>>>>>

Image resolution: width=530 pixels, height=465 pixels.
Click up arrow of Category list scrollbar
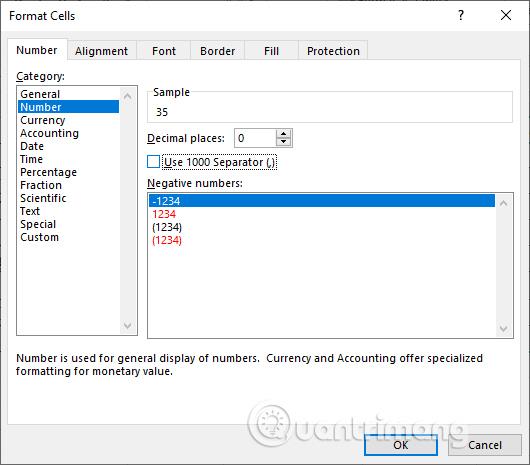pos(127,97)
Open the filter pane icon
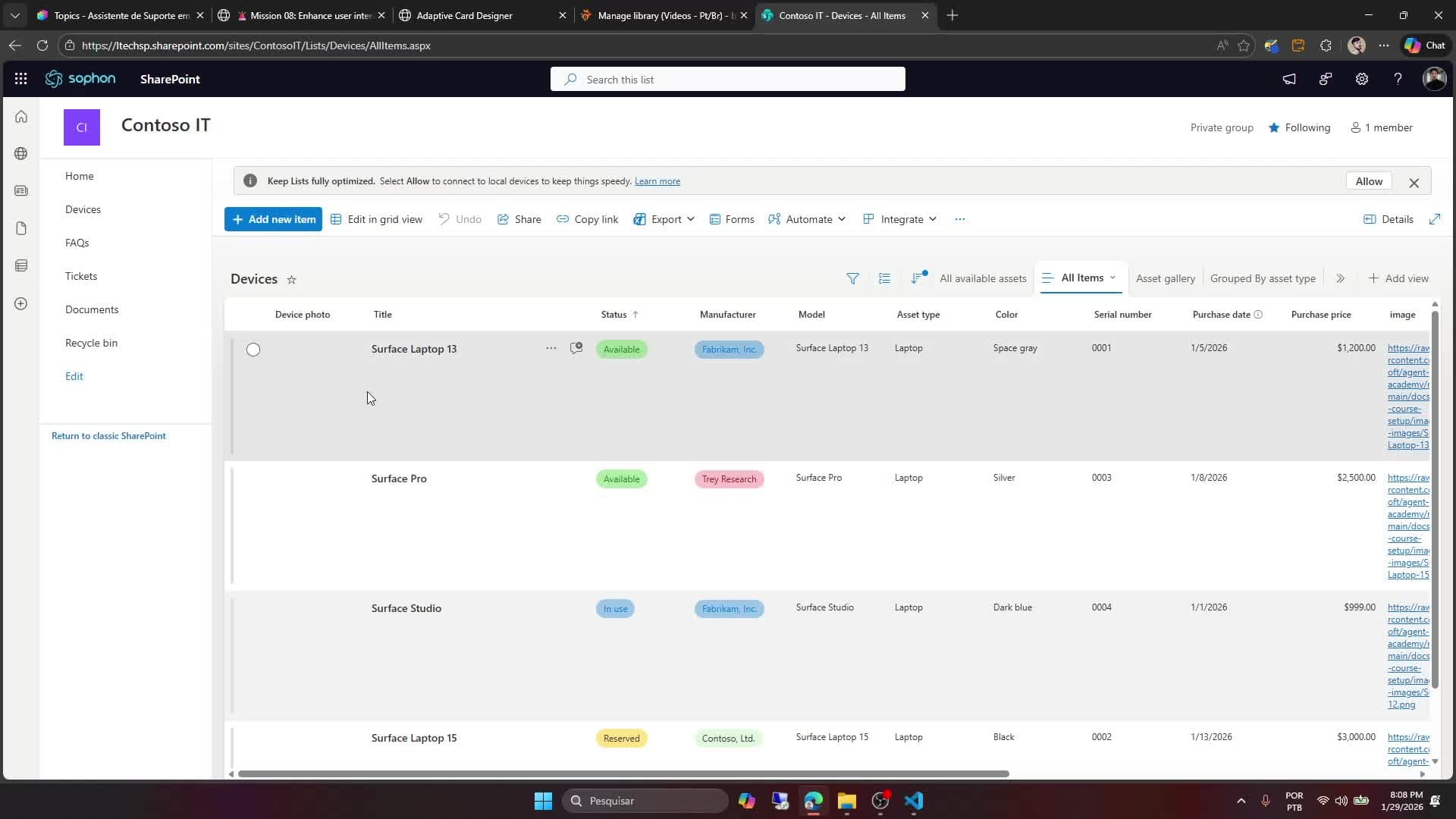 coord(852,278)
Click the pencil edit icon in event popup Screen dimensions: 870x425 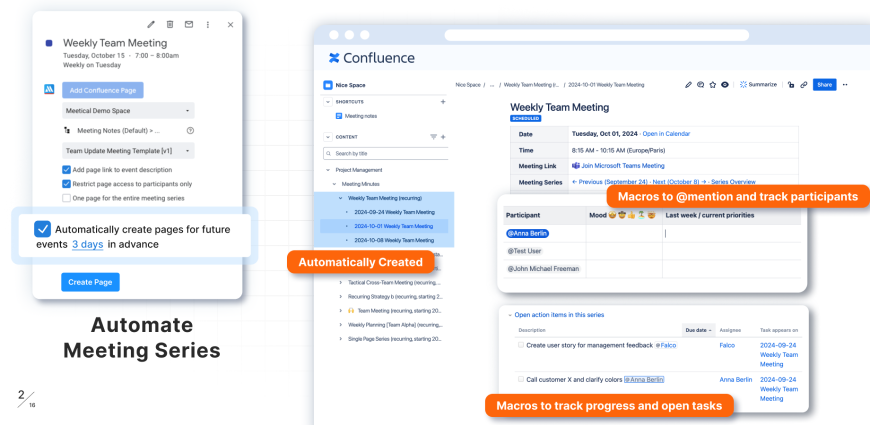click(x=151, y=24)
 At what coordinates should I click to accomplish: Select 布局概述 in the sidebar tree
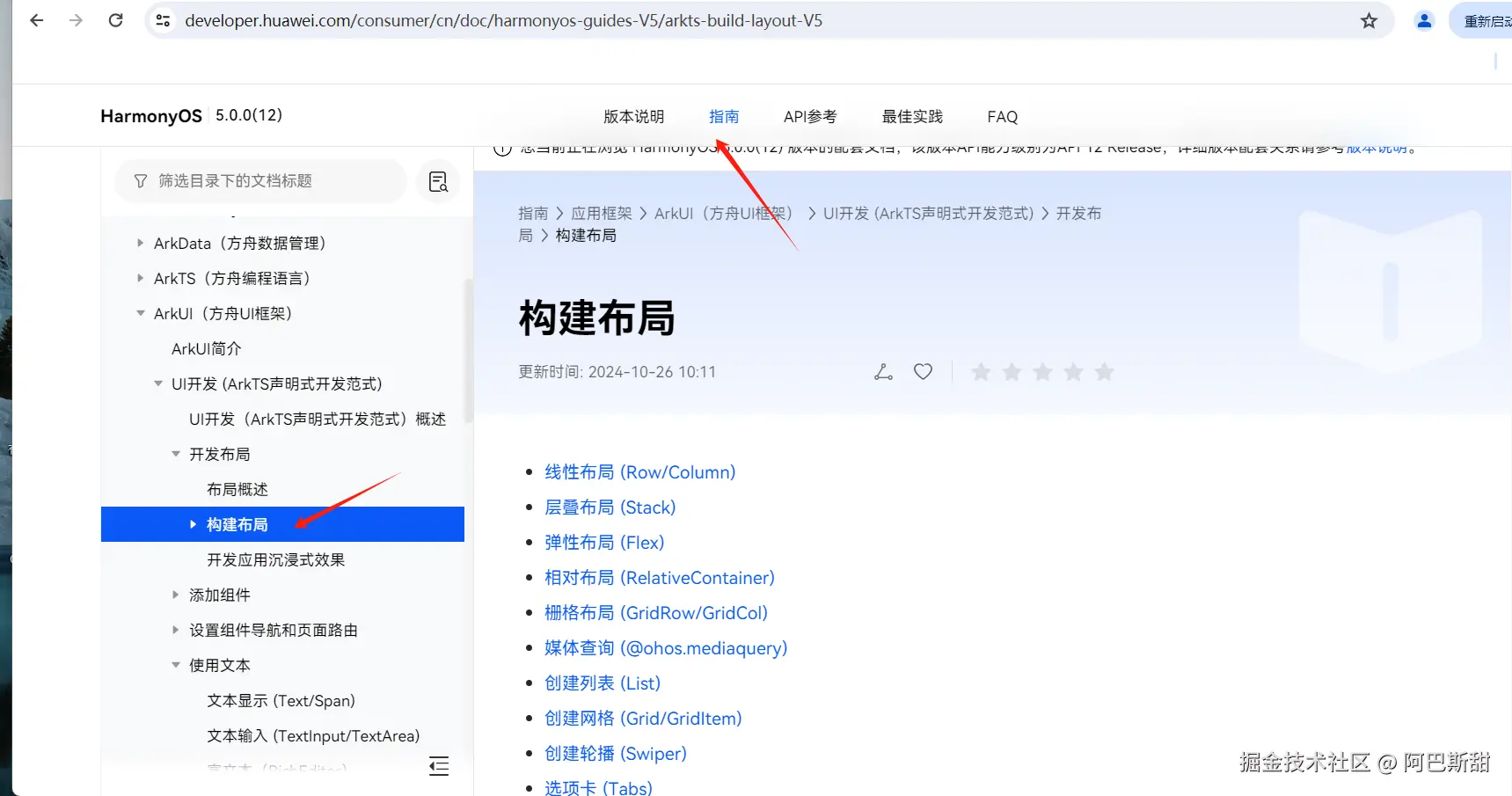[237, 489]
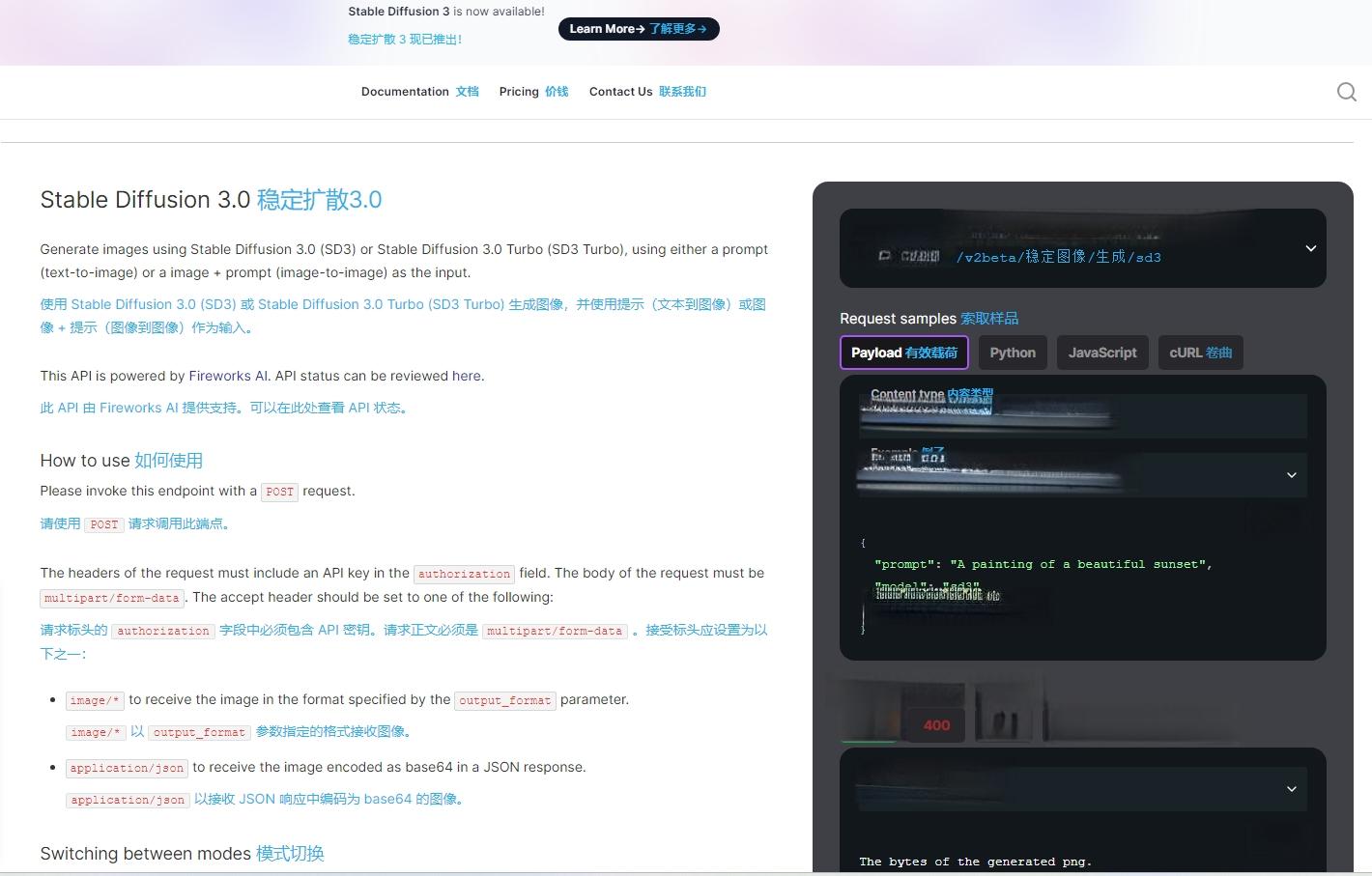Switch to the JavaScript sample tab
Viewport: 1372px width, 876px height.
pos(1101,353)
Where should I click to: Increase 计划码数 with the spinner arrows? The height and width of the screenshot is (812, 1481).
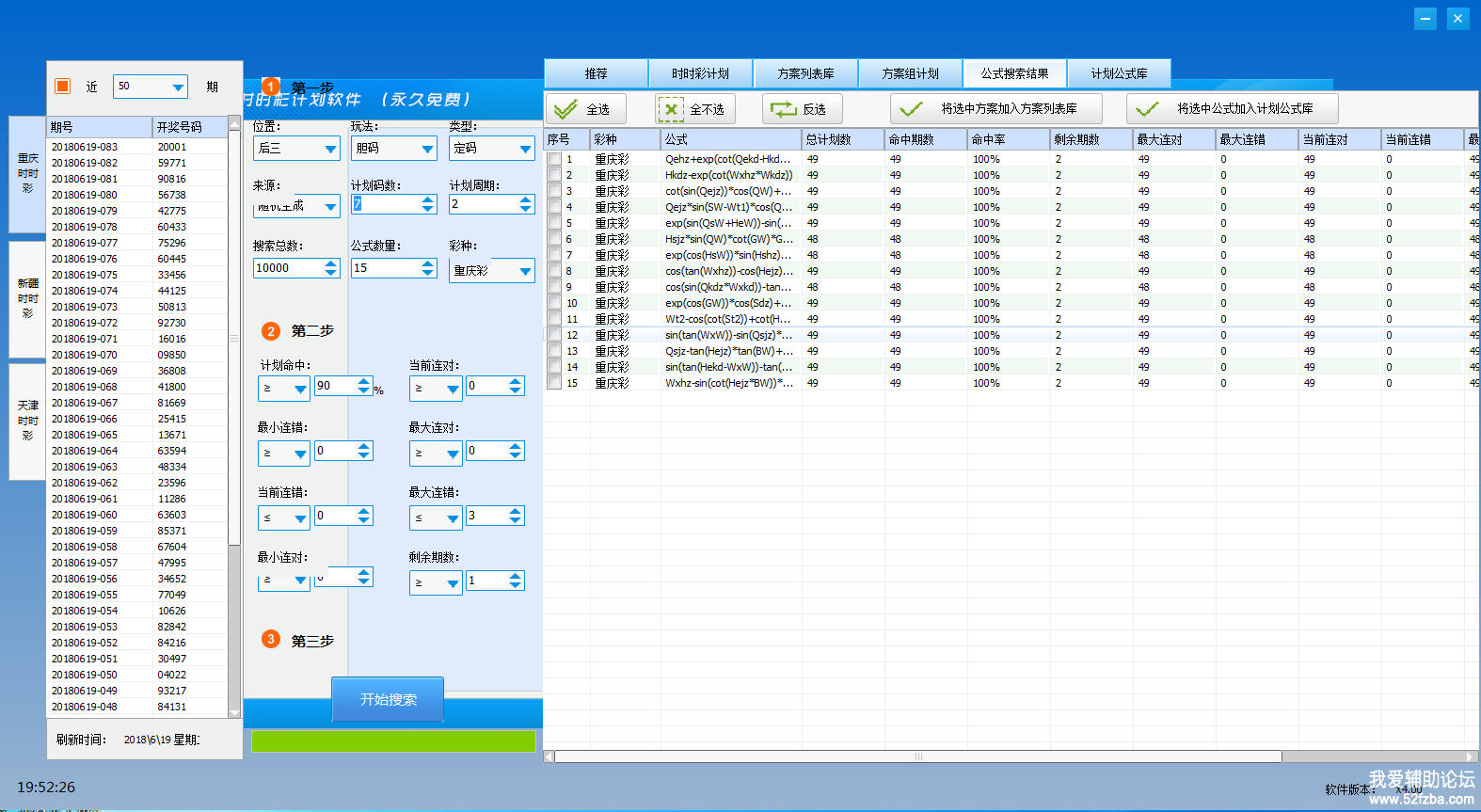click(x=428, y=199)
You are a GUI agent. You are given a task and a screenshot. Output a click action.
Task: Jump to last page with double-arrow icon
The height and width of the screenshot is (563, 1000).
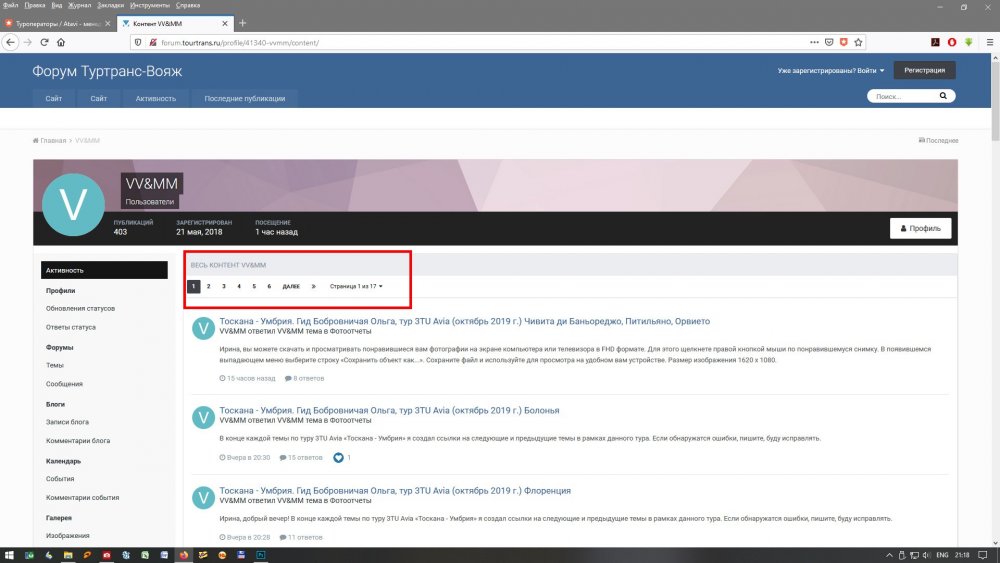(314, 286)
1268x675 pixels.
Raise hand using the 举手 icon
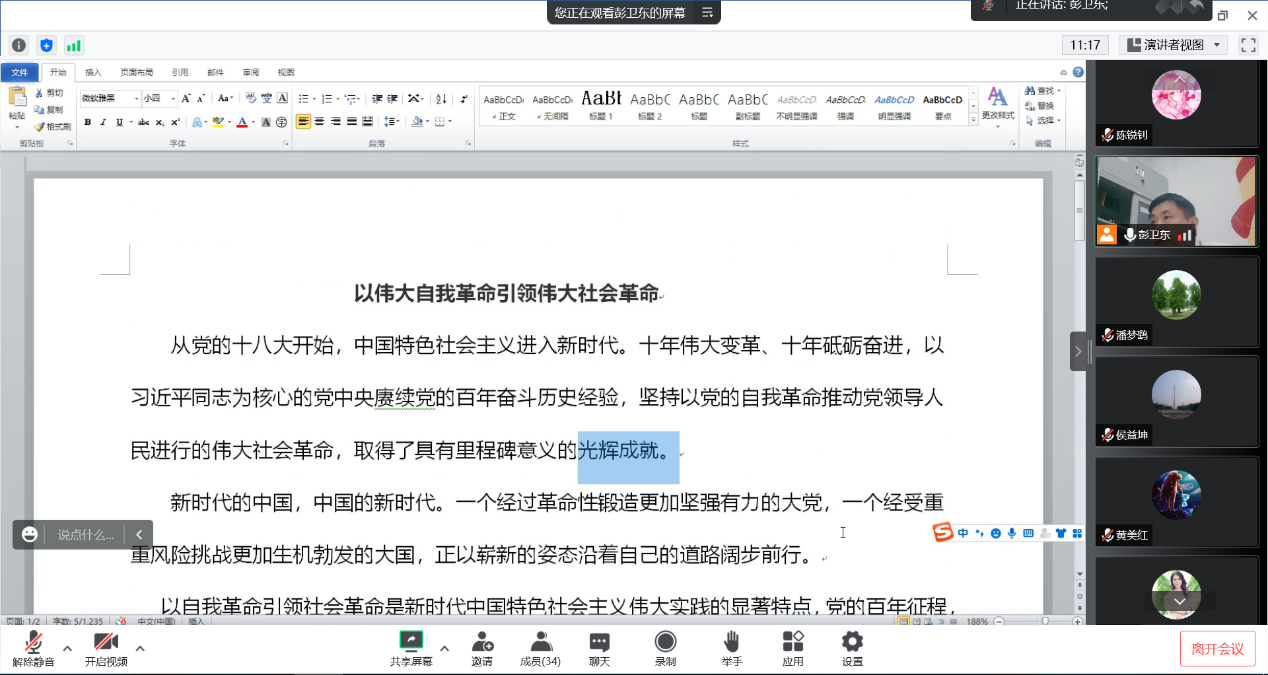coord(732,642)
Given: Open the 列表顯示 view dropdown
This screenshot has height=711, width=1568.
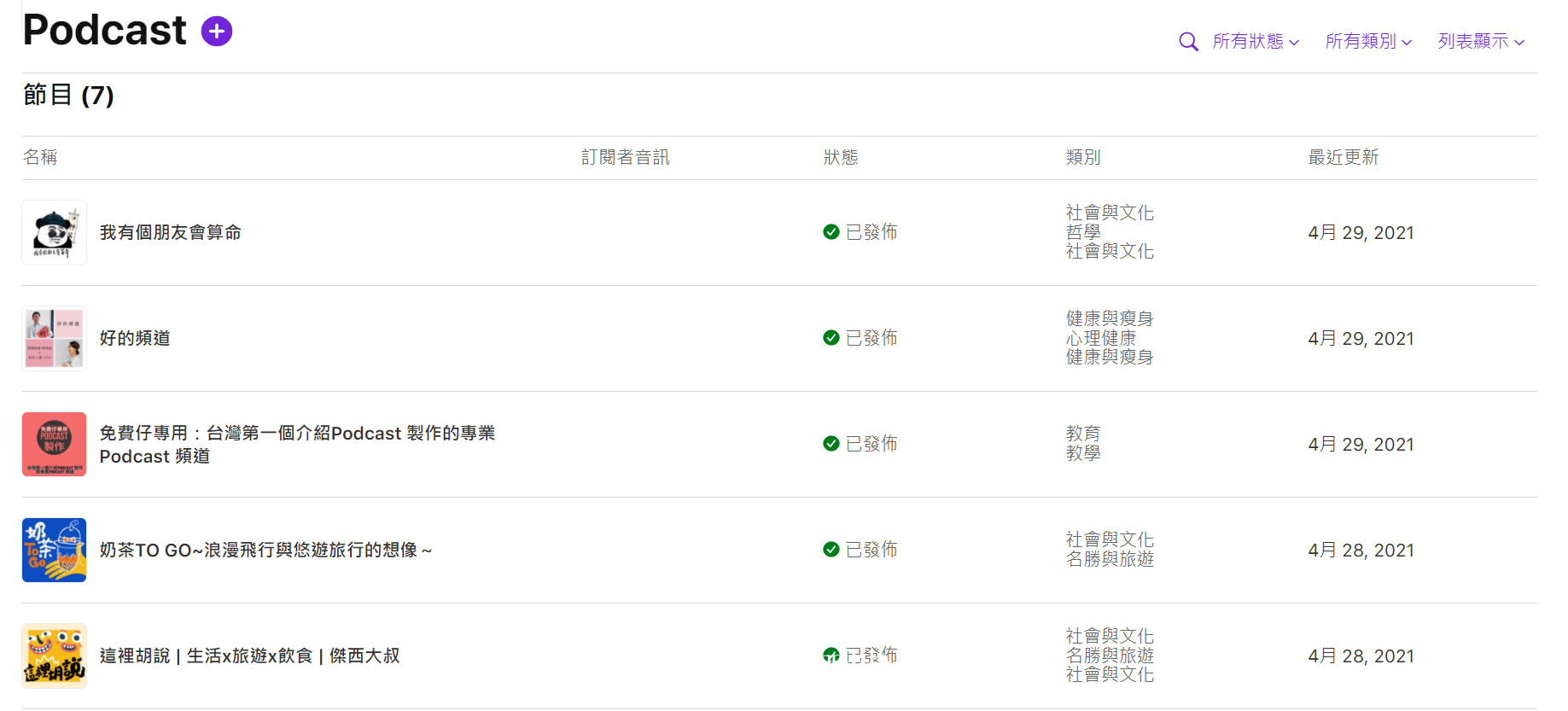Looking at the screenshot, I should pos(1481,41).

<<<<<

Please update the items from the line holding "Where should I" through the end of the items, inclusive, by replacing "icon" with "button" and keeping everything else the same. Leave the pictures out of your answer.

* _RIGHT ANSWER_:
Where should I click to: Increase 计划码数 with the spinner arrows? The height and width of the screenshot is (812, 1481).
click(x=428, y=199)
You are a GUI agent. You are given a task and a screenshot. Output a click action.
Task: Jump to last page with double-arrow button
The height and width of the screenshot is (563, 1000).
(314, 286)
1268x675 pixels.
Raise hand using the 举手 button
coord(732,642)
Given: Open the 列表顯示 view dropdown
This screenshot has height=711, width=1568.
Looking at the screenshot, I should pos(1481,41).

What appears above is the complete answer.